Thursday, 8 December 2011

clueless

i find it very depressing when you're really upset, but you still shop.

Picture this: You're helluva sad because your cat got hit by a truck out of curiosity, or you are currently having a war with your best friend, or any other sort of stuffs that makes you feel isolated. Then you walked into Balmain, holding up a pair of laced up boots, asking the nearest salesgirl around if it comes in size 8. She says yes chirpily and gives you the warmest smile. That was which, the worst part because when you feel isolated the most and a stranger starting to friendly with you like she had known you like an old friend, everything will just turn out 10 times worse. Because the person you're expecting to be friendly with was supposed to be the friend you're having a fight with or your just-passed-away cat, not a random stranger from an expensive store.

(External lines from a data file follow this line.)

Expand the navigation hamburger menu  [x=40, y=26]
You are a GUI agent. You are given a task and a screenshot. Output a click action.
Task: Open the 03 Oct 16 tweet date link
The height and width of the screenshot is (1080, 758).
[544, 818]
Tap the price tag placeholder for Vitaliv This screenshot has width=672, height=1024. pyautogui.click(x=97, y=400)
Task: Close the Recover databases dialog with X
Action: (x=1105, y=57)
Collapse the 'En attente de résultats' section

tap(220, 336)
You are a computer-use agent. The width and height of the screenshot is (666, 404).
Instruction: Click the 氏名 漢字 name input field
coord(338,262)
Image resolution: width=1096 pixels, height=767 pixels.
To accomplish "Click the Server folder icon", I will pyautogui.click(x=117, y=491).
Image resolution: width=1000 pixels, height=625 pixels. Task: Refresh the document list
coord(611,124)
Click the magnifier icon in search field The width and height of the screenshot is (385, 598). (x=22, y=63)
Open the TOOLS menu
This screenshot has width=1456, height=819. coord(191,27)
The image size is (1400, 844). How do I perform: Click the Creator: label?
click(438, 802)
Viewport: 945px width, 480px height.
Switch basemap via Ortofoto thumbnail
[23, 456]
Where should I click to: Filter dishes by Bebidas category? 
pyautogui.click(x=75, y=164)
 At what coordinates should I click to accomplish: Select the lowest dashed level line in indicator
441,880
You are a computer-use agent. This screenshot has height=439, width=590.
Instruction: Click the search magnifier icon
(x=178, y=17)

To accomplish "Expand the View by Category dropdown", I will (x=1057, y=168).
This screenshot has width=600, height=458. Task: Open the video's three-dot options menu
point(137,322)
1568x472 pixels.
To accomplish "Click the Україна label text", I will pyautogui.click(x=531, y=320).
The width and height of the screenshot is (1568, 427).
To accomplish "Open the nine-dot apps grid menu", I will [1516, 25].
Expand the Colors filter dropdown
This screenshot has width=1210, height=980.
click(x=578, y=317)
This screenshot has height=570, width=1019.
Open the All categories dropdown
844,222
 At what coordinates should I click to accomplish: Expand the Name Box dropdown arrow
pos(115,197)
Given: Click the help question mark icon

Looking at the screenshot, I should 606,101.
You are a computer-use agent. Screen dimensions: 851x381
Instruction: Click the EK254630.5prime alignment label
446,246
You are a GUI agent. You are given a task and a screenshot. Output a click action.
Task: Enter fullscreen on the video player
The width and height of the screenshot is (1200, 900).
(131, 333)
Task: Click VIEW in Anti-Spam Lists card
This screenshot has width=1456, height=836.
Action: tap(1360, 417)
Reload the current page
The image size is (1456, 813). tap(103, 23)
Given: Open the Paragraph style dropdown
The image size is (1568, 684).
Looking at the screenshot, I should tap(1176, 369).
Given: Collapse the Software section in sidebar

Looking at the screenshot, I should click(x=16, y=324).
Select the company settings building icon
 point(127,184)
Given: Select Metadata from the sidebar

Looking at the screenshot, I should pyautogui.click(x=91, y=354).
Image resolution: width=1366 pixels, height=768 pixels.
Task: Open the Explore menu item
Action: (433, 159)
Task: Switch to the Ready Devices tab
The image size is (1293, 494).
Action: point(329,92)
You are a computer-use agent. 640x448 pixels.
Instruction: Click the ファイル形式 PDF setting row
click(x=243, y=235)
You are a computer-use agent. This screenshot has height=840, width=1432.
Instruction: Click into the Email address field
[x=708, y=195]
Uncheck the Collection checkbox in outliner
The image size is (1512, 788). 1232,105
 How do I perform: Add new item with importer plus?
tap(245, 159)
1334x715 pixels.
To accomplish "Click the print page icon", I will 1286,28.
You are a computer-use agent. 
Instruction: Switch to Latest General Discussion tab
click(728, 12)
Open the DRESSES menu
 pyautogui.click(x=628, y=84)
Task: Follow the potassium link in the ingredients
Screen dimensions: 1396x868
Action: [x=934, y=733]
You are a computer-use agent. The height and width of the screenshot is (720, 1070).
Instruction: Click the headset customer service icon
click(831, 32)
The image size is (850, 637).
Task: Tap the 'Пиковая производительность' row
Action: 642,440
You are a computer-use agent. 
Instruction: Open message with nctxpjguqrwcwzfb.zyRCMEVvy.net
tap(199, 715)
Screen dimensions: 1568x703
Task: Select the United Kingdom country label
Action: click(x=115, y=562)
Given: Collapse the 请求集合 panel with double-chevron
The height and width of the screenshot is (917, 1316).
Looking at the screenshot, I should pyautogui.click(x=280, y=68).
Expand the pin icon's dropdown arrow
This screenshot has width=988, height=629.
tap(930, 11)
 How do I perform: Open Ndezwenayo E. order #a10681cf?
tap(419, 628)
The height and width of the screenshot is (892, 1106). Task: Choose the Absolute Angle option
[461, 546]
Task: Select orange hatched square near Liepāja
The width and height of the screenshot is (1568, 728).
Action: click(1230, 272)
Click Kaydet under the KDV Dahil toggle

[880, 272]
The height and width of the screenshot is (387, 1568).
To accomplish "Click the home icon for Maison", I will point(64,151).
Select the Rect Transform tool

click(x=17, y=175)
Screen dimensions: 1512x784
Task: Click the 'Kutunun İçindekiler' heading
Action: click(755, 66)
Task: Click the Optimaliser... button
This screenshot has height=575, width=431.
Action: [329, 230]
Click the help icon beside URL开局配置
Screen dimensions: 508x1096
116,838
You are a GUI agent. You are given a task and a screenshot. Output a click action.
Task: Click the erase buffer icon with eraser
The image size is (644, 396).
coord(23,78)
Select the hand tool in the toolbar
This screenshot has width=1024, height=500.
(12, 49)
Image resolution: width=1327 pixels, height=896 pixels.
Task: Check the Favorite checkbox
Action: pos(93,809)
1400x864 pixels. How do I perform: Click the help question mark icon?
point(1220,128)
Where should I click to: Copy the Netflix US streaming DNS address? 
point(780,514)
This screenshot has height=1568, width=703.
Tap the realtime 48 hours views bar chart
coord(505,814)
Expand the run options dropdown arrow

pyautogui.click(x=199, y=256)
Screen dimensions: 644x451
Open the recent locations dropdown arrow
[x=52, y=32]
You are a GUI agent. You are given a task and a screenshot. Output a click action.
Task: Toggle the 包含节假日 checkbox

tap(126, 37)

You try on that pair of boots. It fits. The friendly salesgirl takes it to the cashier and right when you are about to pay your purchase, suddenly it clicks. What is the point buying a pair of boots when you are not able to brag about it to your best friend since you both are having a WW 2. It seems like the war will last on for an eternity. Just by thinking bout that, you got a lot more depressed again, plus the fact that you are going to pay 1500 dollars for that pair of boots, oh don't you wish you never walked in to this goddamn store. You are going to pay for that pair of boots and you and your best friend won't be talking till God knows when. Seems like the only thing right now that can make you happy is that pair of lace up boots, but you know the feelings aren't legit. Pretty much virtual.

You walk out of the goddam store, and the friendly salesgirl says thank you please come again. And you actually thought that the friendly session between you and the salesgirl would be long enough for her to be your rebound, base on friendship. But it didn't. So fuck reality.

And now you're now missing your cat or your best friend so much because only then you realize that buying a pair of laced up boots ain't gonna fix the fact that your cat got hit or solve the stupid problem between you and your best friend. And you will feel regret for going on this shopping trip that you would rather stay back at home watching sitcoms inhaling a gallon of Chunky Monkey.